■ EXERCISE INSTRUCTIONS
Beneath this instruction is a block of data; output from it exactly the lines that run from the one containing "The height and width of the screenshot is (424, 612)." through the one containing "Select the RMCertificate description cell", inclusive.

■ DATASET EXCERPTS
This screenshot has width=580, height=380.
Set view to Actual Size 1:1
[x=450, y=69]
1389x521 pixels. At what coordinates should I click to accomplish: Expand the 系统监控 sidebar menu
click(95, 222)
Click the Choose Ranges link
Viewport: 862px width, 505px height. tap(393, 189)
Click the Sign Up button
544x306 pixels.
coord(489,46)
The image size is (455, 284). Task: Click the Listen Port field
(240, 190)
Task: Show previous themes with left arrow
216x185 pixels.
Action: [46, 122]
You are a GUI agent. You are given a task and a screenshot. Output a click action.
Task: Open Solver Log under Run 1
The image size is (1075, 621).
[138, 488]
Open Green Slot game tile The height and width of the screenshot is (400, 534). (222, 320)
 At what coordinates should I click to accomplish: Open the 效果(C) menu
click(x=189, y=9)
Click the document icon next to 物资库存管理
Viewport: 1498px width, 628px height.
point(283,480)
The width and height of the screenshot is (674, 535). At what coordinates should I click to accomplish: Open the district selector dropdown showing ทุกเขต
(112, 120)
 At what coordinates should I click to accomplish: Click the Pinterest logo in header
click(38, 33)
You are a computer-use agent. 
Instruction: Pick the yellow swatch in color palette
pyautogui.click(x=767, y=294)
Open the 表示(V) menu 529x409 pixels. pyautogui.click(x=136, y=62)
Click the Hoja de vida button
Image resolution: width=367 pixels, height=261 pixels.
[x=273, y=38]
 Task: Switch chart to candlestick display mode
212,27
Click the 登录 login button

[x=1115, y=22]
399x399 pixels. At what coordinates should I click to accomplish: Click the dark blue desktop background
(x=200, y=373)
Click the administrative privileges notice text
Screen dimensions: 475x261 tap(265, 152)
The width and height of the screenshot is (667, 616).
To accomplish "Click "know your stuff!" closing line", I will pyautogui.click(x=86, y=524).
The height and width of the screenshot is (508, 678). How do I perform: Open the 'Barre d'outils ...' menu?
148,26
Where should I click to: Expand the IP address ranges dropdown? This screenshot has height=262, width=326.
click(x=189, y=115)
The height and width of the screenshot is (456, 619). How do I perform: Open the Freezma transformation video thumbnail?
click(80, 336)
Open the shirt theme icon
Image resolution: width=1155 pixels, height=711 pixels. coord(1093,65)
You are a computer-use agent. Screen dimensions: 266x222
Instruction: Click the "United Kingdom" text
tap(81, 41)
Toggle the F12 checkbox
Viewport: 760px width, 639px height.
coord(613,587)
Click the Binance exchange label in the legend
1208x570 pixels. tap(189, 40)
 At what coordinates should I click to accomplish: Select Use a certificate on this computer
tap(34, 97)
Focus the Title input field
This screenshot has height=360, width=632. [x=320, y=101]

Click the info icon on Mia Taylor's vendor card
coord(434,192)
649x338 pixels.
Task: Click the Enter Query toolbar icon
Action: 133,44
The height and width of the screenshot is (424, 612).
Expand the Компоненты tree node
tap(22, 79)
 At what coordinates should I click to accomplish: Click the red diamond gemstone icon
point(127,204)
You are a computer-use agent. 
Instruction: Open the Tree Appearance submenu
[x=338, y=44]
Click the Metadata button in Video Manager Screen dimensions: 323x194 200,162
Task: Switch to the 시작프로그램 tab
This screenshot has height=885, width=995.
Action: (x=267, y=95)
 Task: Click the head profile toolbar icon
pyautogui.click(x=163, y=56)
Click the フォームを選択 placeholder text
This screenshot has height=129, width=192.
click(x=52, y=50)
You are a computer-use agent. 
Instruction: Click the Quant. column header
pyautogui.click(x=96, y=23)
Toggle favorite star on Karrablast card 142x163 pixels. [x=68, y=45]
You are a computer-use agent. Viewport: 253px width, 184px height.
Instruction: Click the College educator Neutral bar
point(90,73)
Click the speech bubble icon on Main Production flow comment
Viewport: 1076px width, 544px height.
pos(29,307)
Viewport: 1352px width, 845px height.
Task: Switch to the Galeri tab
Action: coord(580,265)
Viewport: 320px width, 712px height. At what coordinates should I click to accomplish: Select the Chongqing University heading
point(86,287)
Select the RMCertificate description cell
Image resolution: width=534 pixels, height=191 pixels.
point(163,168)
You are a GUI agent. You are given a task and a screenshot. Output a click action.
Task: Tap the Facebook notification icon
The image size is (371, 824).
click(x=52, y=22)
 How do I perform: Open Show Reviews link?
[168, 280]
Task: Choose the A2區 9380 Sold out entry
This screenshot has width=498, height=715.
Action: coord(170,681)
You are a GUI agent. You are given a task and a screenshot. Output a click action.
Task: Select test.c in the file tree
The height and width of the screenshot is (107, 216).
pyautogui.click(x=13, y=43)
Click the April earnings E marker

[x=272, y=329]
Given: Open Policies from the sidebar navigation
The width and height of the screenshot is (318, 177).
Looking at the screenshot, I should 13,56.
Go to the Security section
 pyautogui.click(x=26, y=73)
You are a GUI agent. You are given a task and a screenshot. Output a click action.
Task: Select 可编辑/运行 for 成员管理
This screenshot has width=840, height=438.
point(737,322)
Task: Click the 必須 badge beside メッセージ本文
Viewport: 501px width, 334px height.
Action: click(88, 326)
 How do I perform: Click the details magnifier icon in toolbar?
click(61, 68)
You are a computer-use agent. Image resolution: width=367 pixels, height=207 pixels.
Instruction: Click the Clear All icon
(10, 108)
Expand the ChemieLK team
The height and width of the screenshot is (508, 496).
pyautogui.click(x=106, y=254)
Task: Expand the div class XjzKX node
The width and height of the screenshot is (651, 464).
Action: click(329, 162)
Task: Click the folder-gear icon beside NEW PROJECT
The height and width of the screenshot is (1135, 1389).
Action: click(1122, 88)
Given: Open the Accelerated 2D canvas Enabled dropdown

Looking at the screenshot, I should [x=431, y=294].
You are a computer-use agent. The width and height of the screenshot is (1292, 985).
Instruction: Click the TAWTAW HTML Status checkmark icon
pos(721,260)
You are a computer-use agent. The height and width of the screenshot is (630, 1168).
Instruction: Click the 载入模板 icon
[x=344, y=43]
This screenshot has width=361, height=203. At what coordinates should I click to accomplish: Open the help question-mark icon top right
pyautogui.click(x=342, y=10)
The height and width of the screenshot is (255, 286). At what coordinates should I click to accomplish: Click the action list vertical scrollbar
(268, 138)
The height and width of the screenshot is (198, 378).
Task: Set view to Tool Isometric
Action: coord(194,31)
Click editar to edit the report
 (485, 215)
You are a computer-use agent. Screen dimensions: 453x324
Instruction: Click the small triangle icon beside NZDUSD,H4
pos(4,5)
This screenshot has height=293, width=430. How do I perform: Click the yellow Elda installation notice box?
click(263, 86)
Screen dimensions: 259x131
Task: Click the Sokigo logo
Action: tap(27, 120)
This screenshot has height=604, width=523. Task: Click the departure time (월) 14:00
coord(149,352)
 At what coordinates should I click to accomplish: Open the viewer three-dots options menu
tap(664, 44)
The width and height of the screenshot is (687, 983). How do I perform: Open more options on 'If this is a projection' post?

■ OUTPUT OF THE TASK
The height and width of the screenshot is (424, 612).
Expand the Компоненты tree node
tap(22, 79)
 At what coordinates should I click to accomplish: Click the red diamond gemstone icon
point(127,204)
You are a computer-use agent. 
Instruction: Open the Tree Appearance submenu
[x=338, y=44]
Click the Metadata button in Video Manager Screen dimensions: 323x194 200,162
Task: Switch to the 시작프로그램 tab
This screenshot has height=885, width=995.
Action: (x=267, y=95)
 Task: Click the head profile toolbar icon
pyautogui.click(x=163, y=56)
Click the フォームを選択 placeholder text
This screenshot has height=129, width=192.
click(x=52, y=50)
You are a computer-use agent. 
Instruction: Click the Quant. column header
pyautogui.click(x=96, y=23)
Toggle favorite star on Karrablast card 142x163 pixels. [x=68, y=45]
You are a computer-use agent. Viewport: 253px width, 184px height.
Instruction: Click the College educator Neutral bar
point(90,73)
Click the speech bubble icon on Main Production flow comment
Viewport: 1076px width, 544px height.
pos(29,307)
Viewport: 1352px width, 845px height.
Task: Switch to the Galeri tab
Action: coord(580,265)
Viewport: 320px width, 712px height. At what coordinates should I click to accomplish: Select the Chongqing University heading
point(86,287)
Select the RMCertificate description cell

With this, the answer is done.